En 1963, le domaine est classé «site
pittoresque». Claude Richebé, le fils
de Gaston Richebé, en hérite à la mort
de son père survenue en 1963.
XXIe siècle
C’est l’époque de la prise de conscience de l’Environnement et de la Biodiversité, de l’importance des milieux humides, mais aussi de la prévention des crues et inondations… En 1999, Claude Richebé se résout à vendre la propriété qui est acquis conjointement par le Conseil Général du pas-de-Calais et la Commune de Saint-laurent-Blangy. La médiathèque Jean-Paul Fleurquin est inaugurée en octobre 2001. Depuis, un projet global de valorisation du domaine (figure.5) est mené, prônant un enchaînement de différentes étapes de travaux. La restauration de la Fontaine (phase B) est entamée au 2nd semestre 2024.
Les travaux consistent en la restauration des parements, la restitution de la partie manquante de la balustrade et la consolidation des emmarchements. Un rejointoiement est envisagé sur les maçonneries en grès, en pierre calcaire et en briques.
Une reprise des marches, des dalles et des parements sera effectuée. Enfin l’écoulement sera traité pour redonner à l’édifice toute sa splendeur (figure.6).La dernière phase F prévoit (figure.7), quant à elle, un plan de gestion du parc à l’ambiance pittoresque (en référence aux jardins des XVIIIe et XIXe siècles).
Ce plan permettra de composer un parc avec une disposition qui enrichira significativement la biodiversité avec une répartition à mi-chemin entre le sauvage et le jardiné.
Le bassin et le déversoir de la fontaine sont évidemment le cœur du site et doivent être mis en valeur. Le maintien de leur eau limpide et de leur flore exceptionnelle nécessitera l’application de mesures d’entretien, notamment la restauration des berges maçonnées et «naturelles» jusqu’au seuil de rejet dans la Scarpe.
Les étangs anciennement creusés sont
envasés et étouffés par une végétation
ligneuse.

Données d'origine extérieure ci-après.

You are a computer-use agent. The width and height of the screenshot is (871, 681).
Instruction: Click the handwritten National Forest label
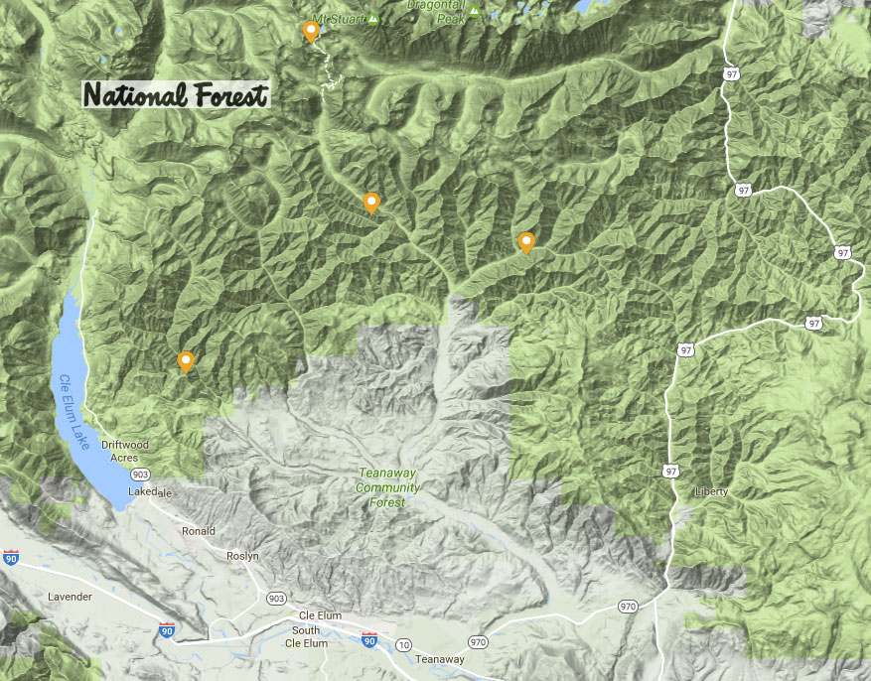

Seront engagées plusieurs
actions de restauration de ces zones
humides : curage doux des mares,
reprofilage des berges, réouverture des
milieux, plantations …
Cet article est directement inspiré – pour
la thématique «patrimoine et eaux»-
d’une ballade urbaine organisée par
le CPIE (centre permanent initiatives
environnement – villes d’Artois) pour
l’agenda écologie de la CUA (communauté
urbaine d’Arras) avec l’aide de la ville de
St Laurent, que je remercie tous trois.